Selbstmitleid ist verpönt. Zu Recht, oder? Nicht nur, weil der Indianer keinen Schmerz kennt, sondern weil man fürchten muss, ein abstoßendes Bild abzugeben: Ein weinerliches Weichei, das immer nur auf andere zeigt, die ihm die Butter vom Brot geklaut haben. „Heul doch!“, möchte man sagen und sich abwenden. Deshalb verbieten sich viele Selbstmitleid. Und damit nicht genug: Sicherheitshalber geben sie ihrem „Selbst“noch ein paar drauf: „Du hast dein Plansoll nicht erfüllt! Du hast deine To-doListe nicht geschafft, aber deine Tageskalorien doppelt verfuttert! Schäm dich!“
Die Anklage sitzt. Aber wer verteidigt? Gesundes Selbstmitleid ist angesagt! Nicht ein klebriges, das nur das Bedauern anderer einheimsen möchte, sondern ein SelbstMitgefühl, das mit echtem Interesse beginnt: „Wie geht es mir? Was tut weh – im Rücken, im Knie oder in der Seele?“Es geht um die Frage, an welcher Pflicht und an welchen Menschen ich mich wundgerieben habe. Vielleicht braucht mein Körper heute meine Erlaubnis, krank zu sein oder müde, oder einfach langsamer laufen zu dürfen. Gesundes Selbstmitleid schaut auf die letzten Tage und will anerkennen, was gelungen ist und wofür ich Respekt und ein Lob verdient habe (von mir zuallererst!). Ja, heilsames Selbstmitleid kann sogar dazu führen, dass ich Kräfte und meinen Stolz neu entdecke. So kann es frei davon machen, ständig nur auf Rückzug und Schonung bedacht zu sein.

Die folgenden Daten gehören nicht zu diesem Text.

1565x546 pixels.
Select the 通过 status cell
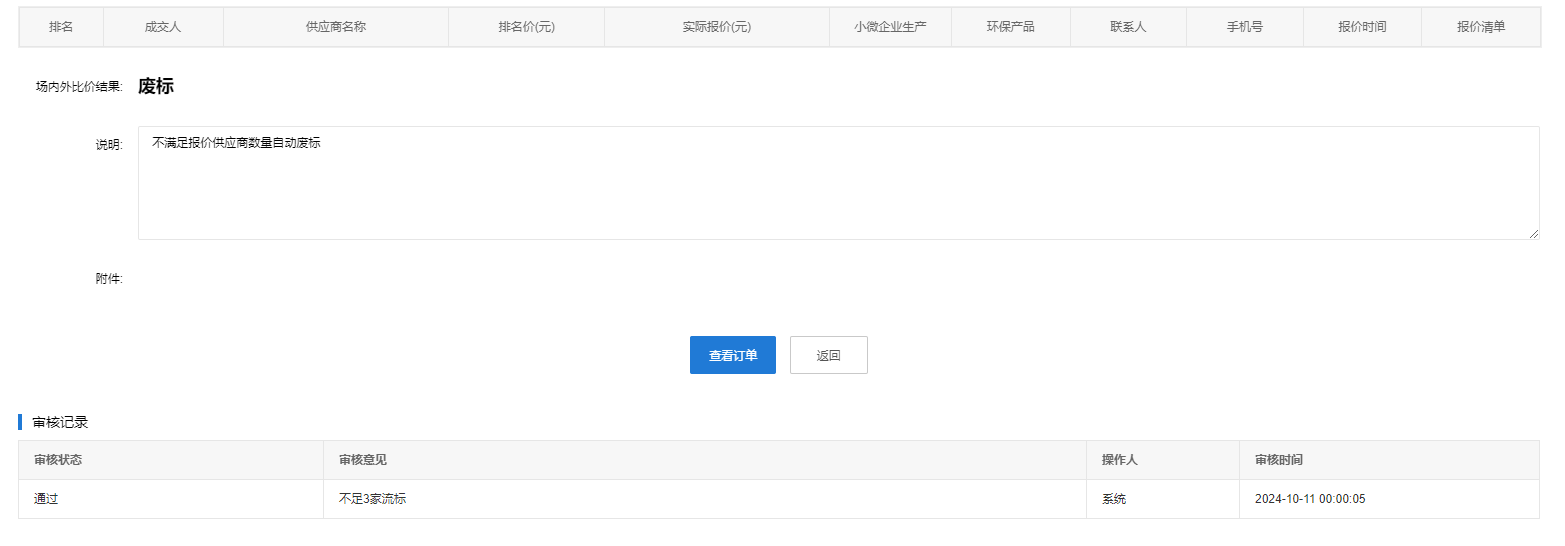(x=46, y=499)
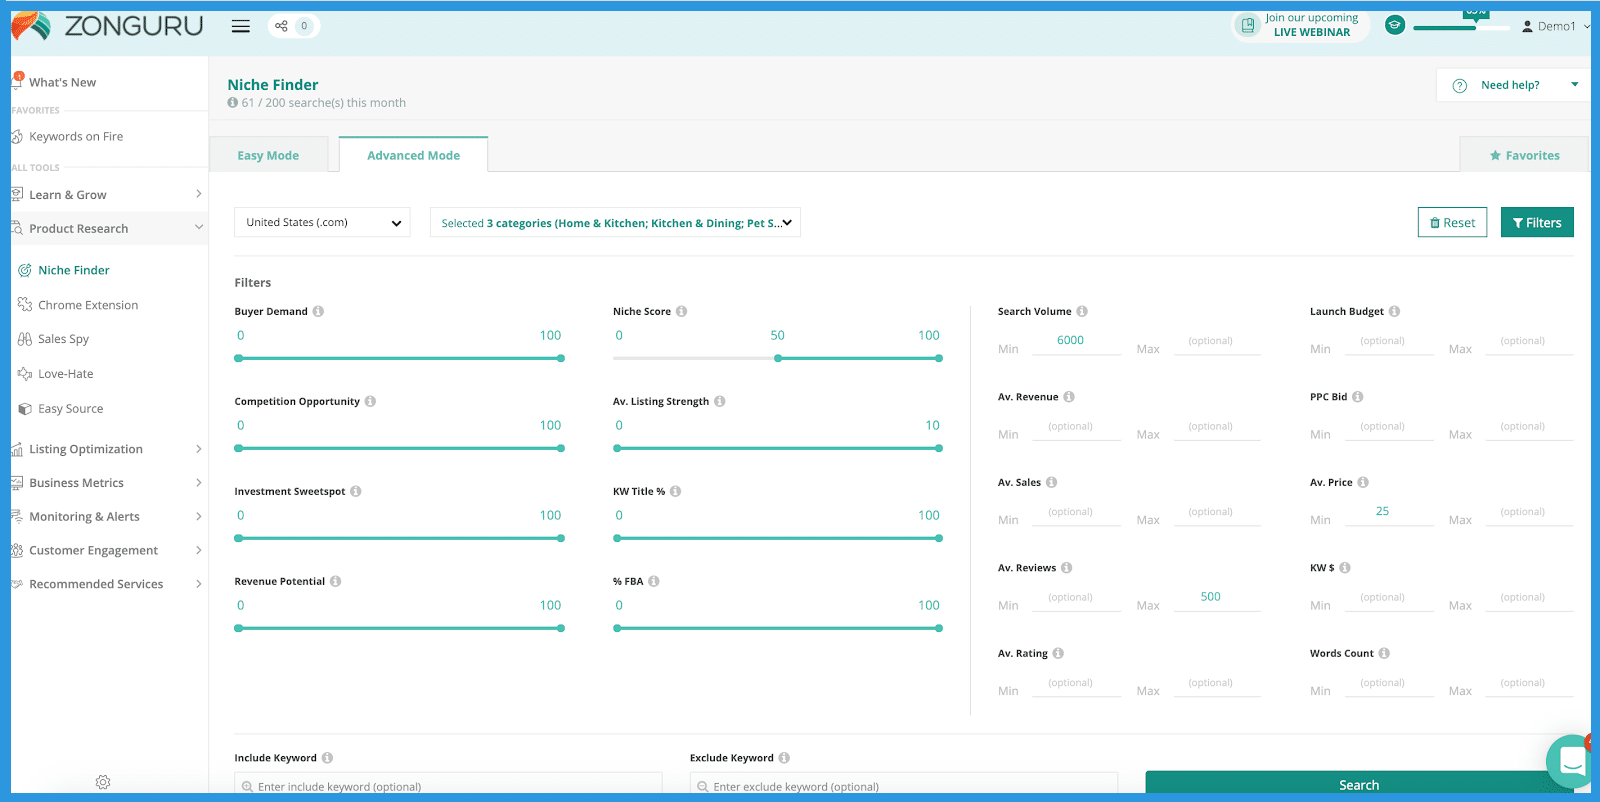The height and width of the screenshot is (802, 1600).
Task: Open the share connections icon in header
Action: point(282,26)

Ein Mensch, der liebevoll bei sich selbst ist und liebevoll mit sich selbst umgeht, der um seine Grenzen weiß und Frieden mit ihnen hat – der ist eine Wohltat, ja ein Segen für alle in seiner Umgebung. Man spürt es sofort: Während Egoisten immer etwas Drohendes an sich haben, sind solche Menschen wie eine Einladung zum Aufatmen.
Und eine weitere geheimnisvolle Wirkung hat gesundes Selbstmitleid: Es trifft in der Tiefe auf einen großen Strom des Mitleids, den Ur-Strom liebevollen Mitfühlens, der von Gott kommt und zu Gott führt und alles umfasst: Mich und dich und jede Seele.